All of it is originl poetbill, but l75-76 borrow the form of another poem
and 372-378 are modified from another writer.
 — unknown

Thanks for noting that.  I asked because I sensed some inconsistency in the quality of the stanzas.
 — poetbill

fantastic ^_^
 — Virgil

i doubt this was inspired by or written for the foto.

you probably had this written, saw the foto and perhaps saw a connection.

or you perhaps just tagged the foto friday to this, in order to have more people read this.

a lot of your stuff, inuki, is long and circular. it drags to corners where it need not visit.

and your line breaks are predictable.

but the story is fun.
 — unknown

The poem was in fact inspired by, and written for the poem- I sat down yesterday, saw the photo, and wrote the piece.

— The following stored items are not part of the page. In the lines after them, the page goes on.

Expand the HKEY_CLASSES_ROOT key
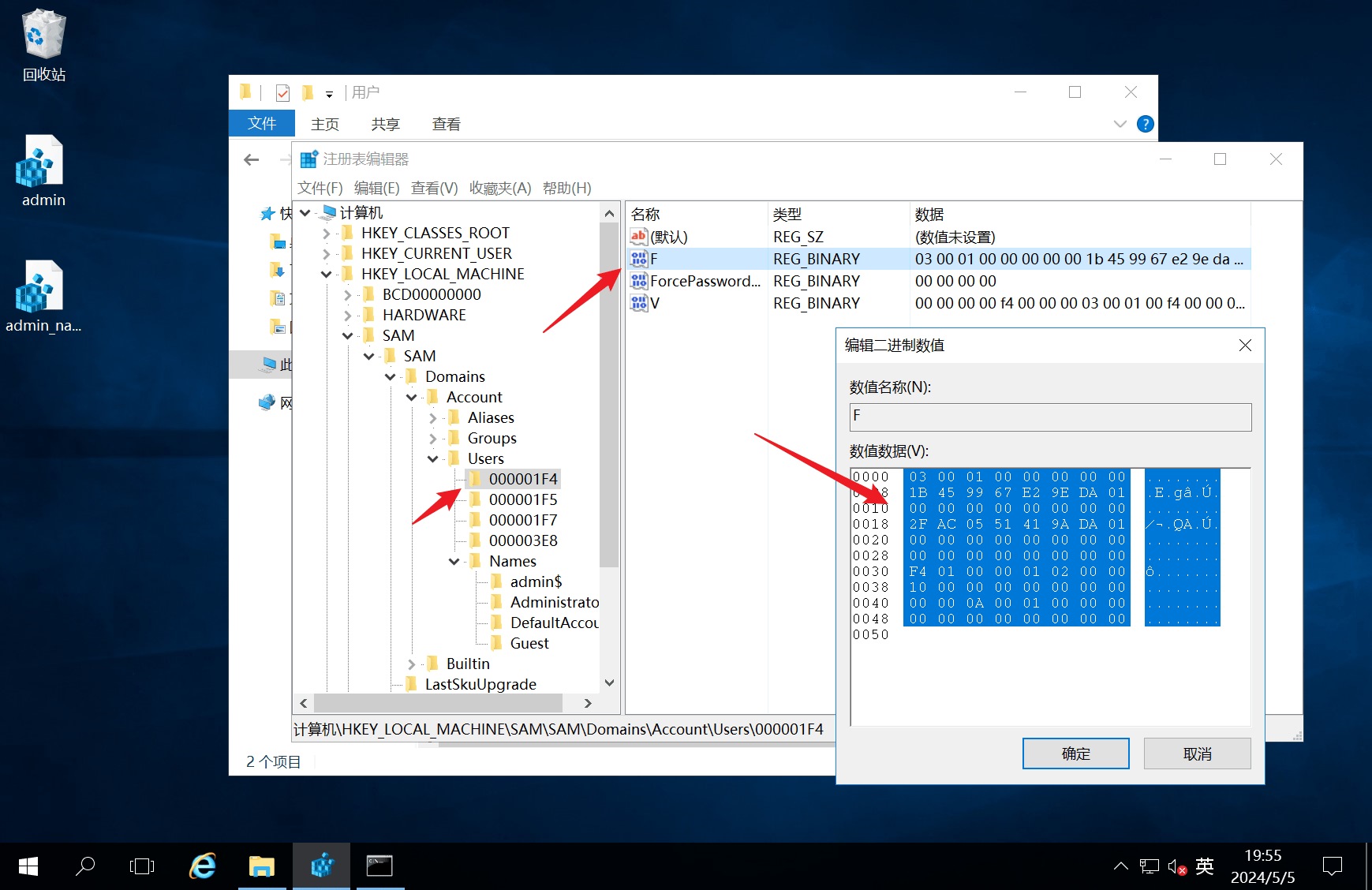coord(327,233)
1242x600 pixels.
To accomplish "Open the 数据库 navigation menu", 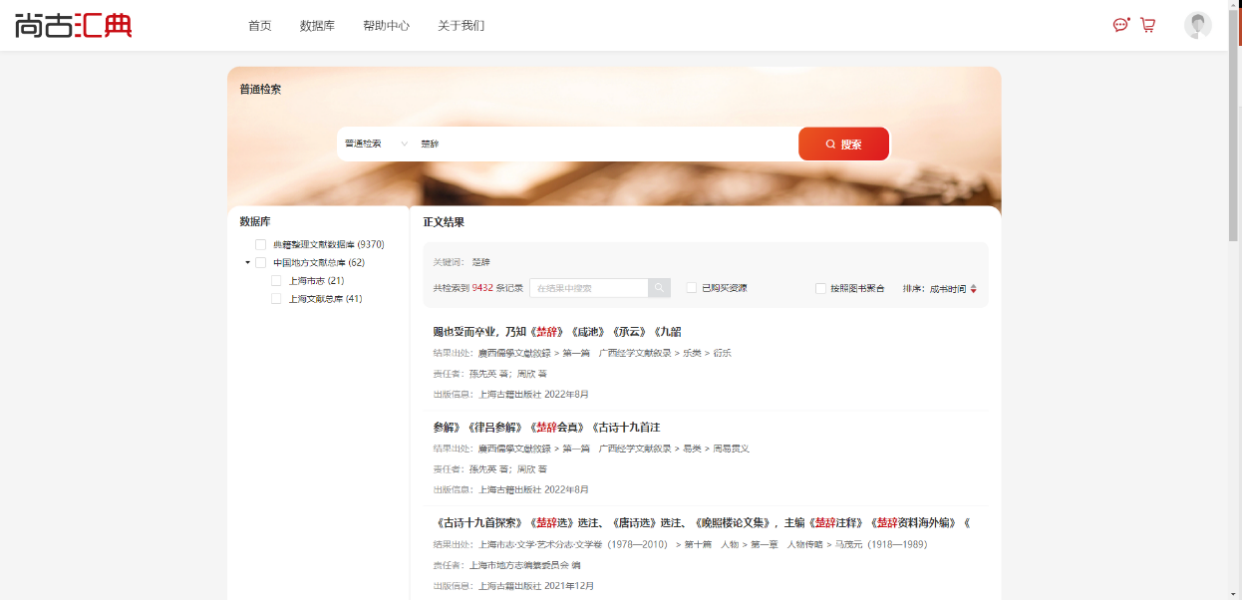I will (317, 26).
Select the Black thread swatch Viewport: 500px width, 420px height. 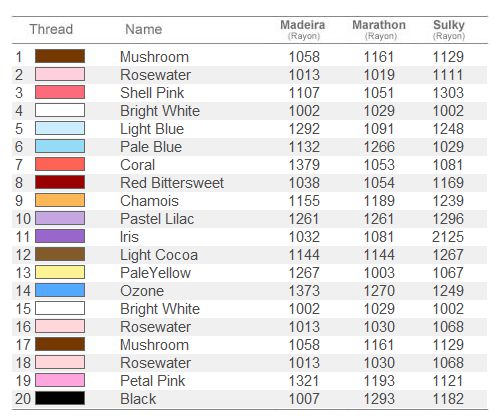coord(60,398)
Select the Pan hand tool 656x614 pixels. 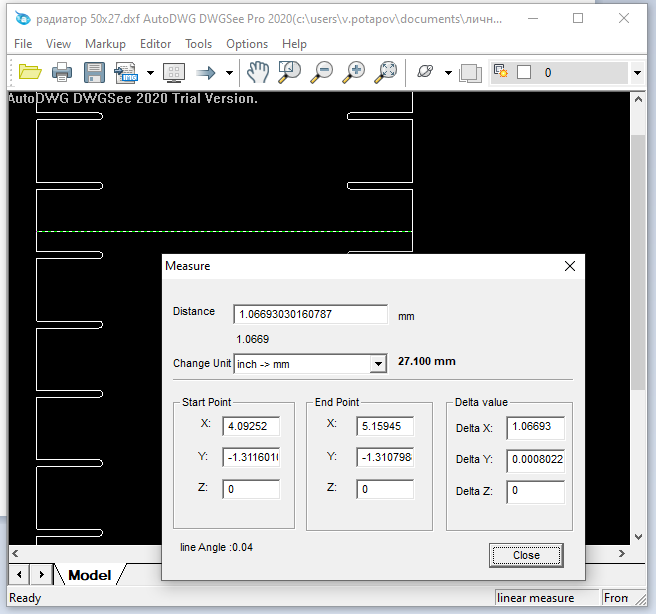point(258,72)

If you do some research and/or read carefully, you'll see how it all connects- though I think I've made it painfully clear. The photo is of the burning man festival (it comes from an album of pictures of the event), other images such as the blueberry man also featured in the poem in lines 355-357 and the man in the white fur coat are in the exact same album.

I take elements of the clown, bikers, etc. from the photo and intentionall dispersed them throughout various parts of the poem to show the history of the festival coming together into the "decisive moment"- and they make their respective appearances.

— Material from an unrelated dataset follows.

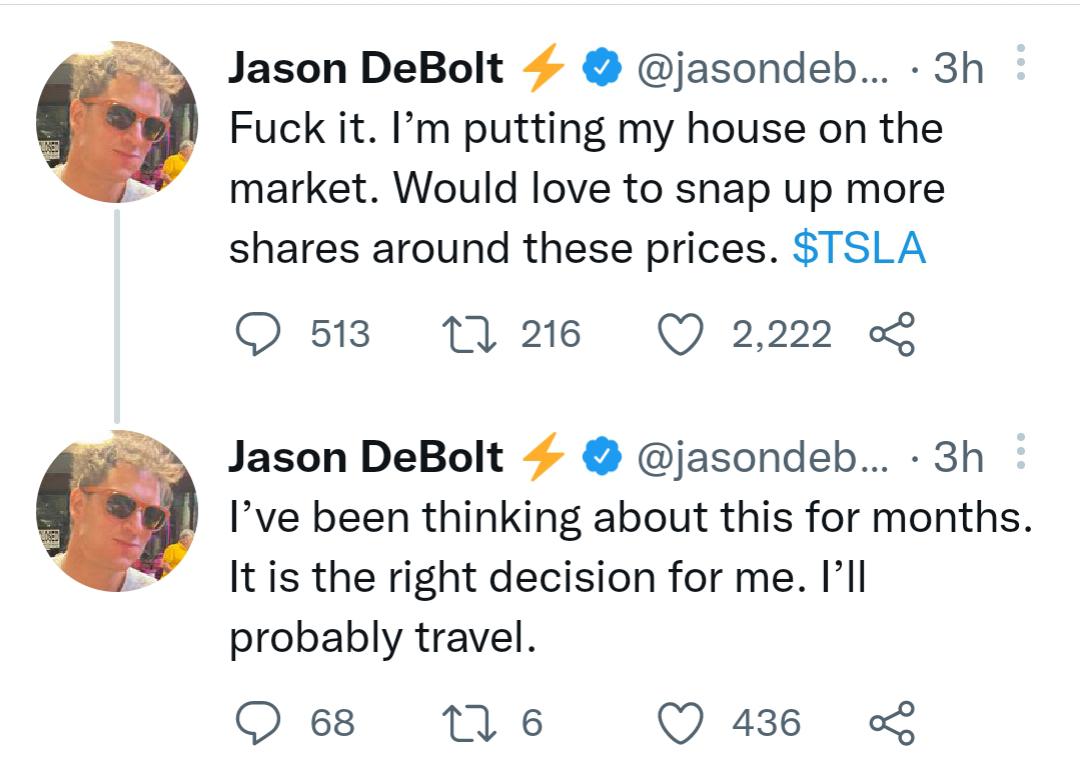
Task: Click the @jasondeb handle in first tweet
Action: [762, 69]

I don't believe my work is circular, and I break where it is natural (or unnatural where appropriate).

I've done my research, do yours before assuming things about others.
 — Inuki

Be that all as it may,

I've had the opportunity to read much of your work, but if I could be your editor half of it would be gone. It's like you have the affinity to make poems long when they really don't need to be. In writing, you have talent. In editing, well...

Whether natural or unnatural, you breaks hardly ever surprise me anymore. All your poems feel, read, and look the same. Stylistic? Perhaps. Innovative? Unlikely.
 — unknown

 — jittery

Inuki, I can understand your defense here, but...

1. Is it worth engaging in a debate to defend your work over a poetrycritical.net space?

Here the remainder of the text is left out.